• 本文抜粋:
┌────────

30分以上場をもたせることが出来るかのーです。

イベントの終了後はデスクワークに偏りがちで、書類から

目を上げた瞬間のピントの合わなさ加減に人生の無常を覚えます。

 

さて、現在編集中の社史「京阪百年のあゆみ」

の中で私が担当しているのは京阪電車の歴史の序盤、

創業前後からのおよそ20年間を重点的に見ております。

 

古文書や古記録に目を通したり、

ボスや課長と議論するうちに知ったのは、

当時の社章の形が現在のものと微妙に違うことです。

 

 

83-01.JPG 

運転士、車掌が着用する制服の襟章や

車体にも採用されている社章の、現在のデザインです。

 

 

83-02.JPG

そしてこちらが、

京阪電車の第1回(明治39年上半期)営業報告書で確認できる社章です。

 

 

どこが違うか、お分かりになりましたか?

 

 

現在と昔の社章の比較では、中央の円と、6方向に伸びる

澪標(みおつくし)の軸部分が、他の線に比べて太く描かれているのです。

 

これについて、

京阪電車は京都と大阪を結ぶ電車なので、

大阪市章にもなっている澪標を6つ組み合わせて

京都市の「京」の字を描き、これを輪の内に収めて鉄輪を表した、

というのが公式見解(※)なのですが、実は重要な説明がすっぽり抜けています。

 

※社史「京阪七十年のあゆみ」所載の公式見解

  83-03.JPG 

 

※「HANDBOOK KEIHAN 2010」所載の公式見解

83-04.JPG 

 

 

営業報告書の社章をもう一度見ていただくと、

「京」の字の点にあたる部分(頂点と左右下の3か所)が

ふっくらしたアーモンドのような形になっているのが分かります。

└────────

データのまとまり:
┌────────

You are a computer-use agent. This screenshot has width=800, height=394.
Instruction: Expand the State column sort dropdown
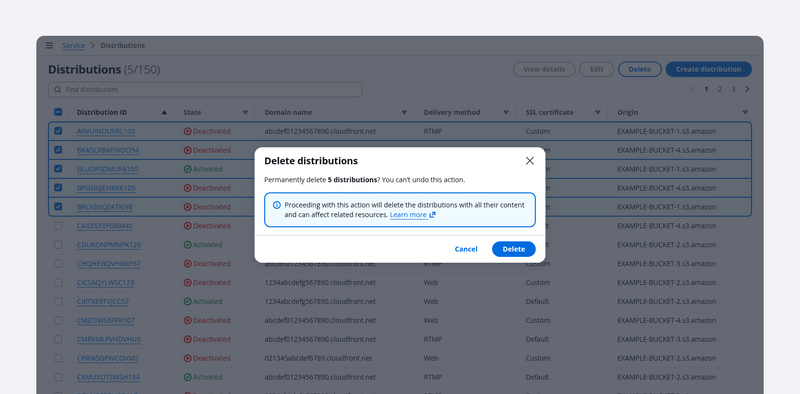tap(245, 112)
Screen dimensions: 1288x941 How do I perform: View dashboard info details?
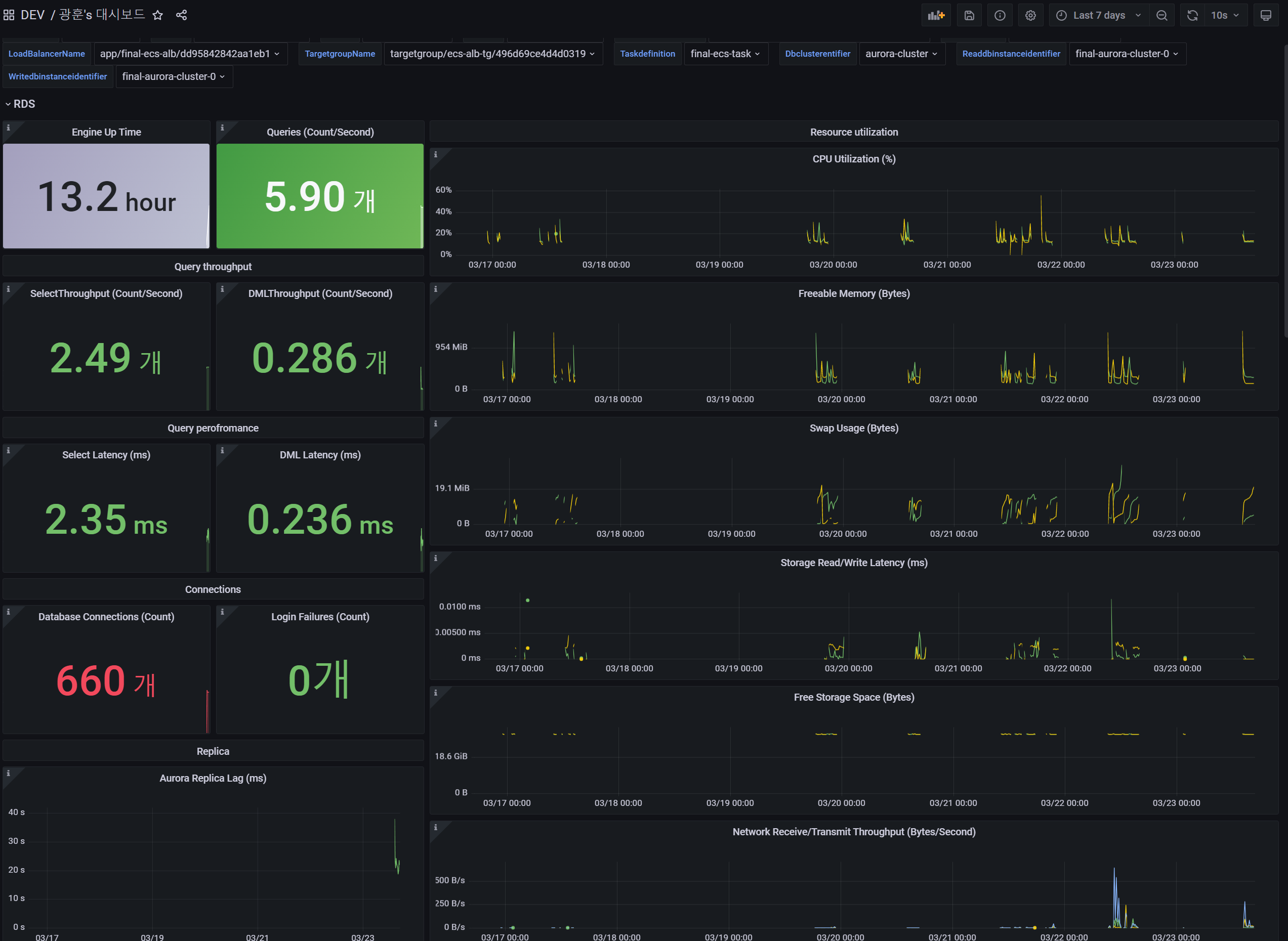coord(1000,15)
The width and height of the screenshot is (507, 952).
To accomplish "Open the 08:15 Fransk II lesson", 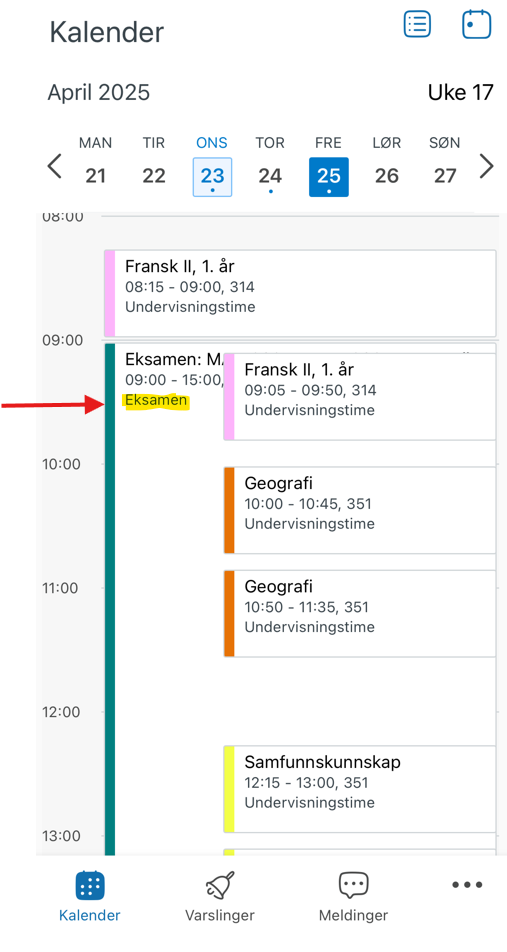I will (300, 293).
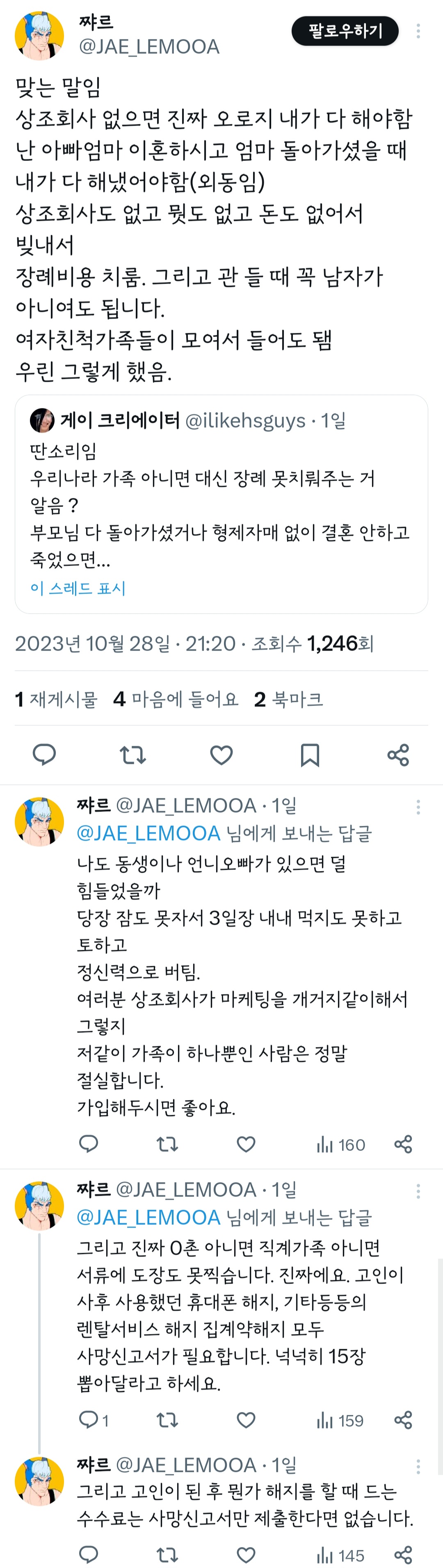Like the main tweet with the heart icon
Viewport: 443px width, 1568px height.
pos(222,755)
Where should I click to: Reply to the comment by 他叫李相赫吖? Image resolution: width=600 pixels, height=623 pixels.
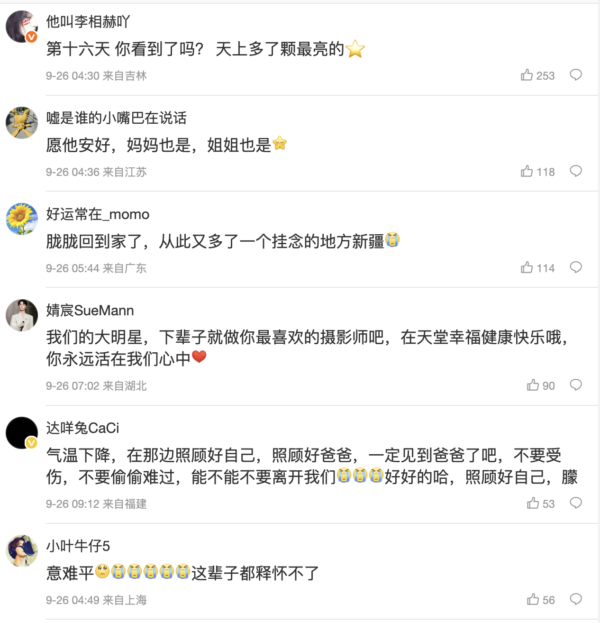pyautogui.click(x=576, y=75)
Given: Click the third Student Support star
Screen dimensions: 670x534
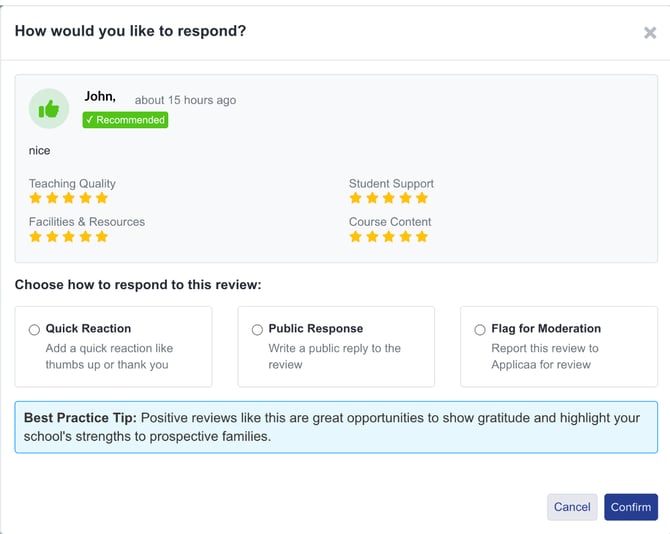Looking at the screenshot, I should 389,198.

└────────

• 課題内容: 本文にある公式見解では、京阪電車の社章が澪標を6つ組み合わせた形になっている理由をどう説明しているか。1〜3文で述べよ。

• 解答全文: 京阪電車は京都と大阪を結ぶ電車なので、大阪市章にもなっている澪標を6つ組み合わせて京都市の「京」の字を描いたとされる。これを輪の内に収めることで鉄輪を表している。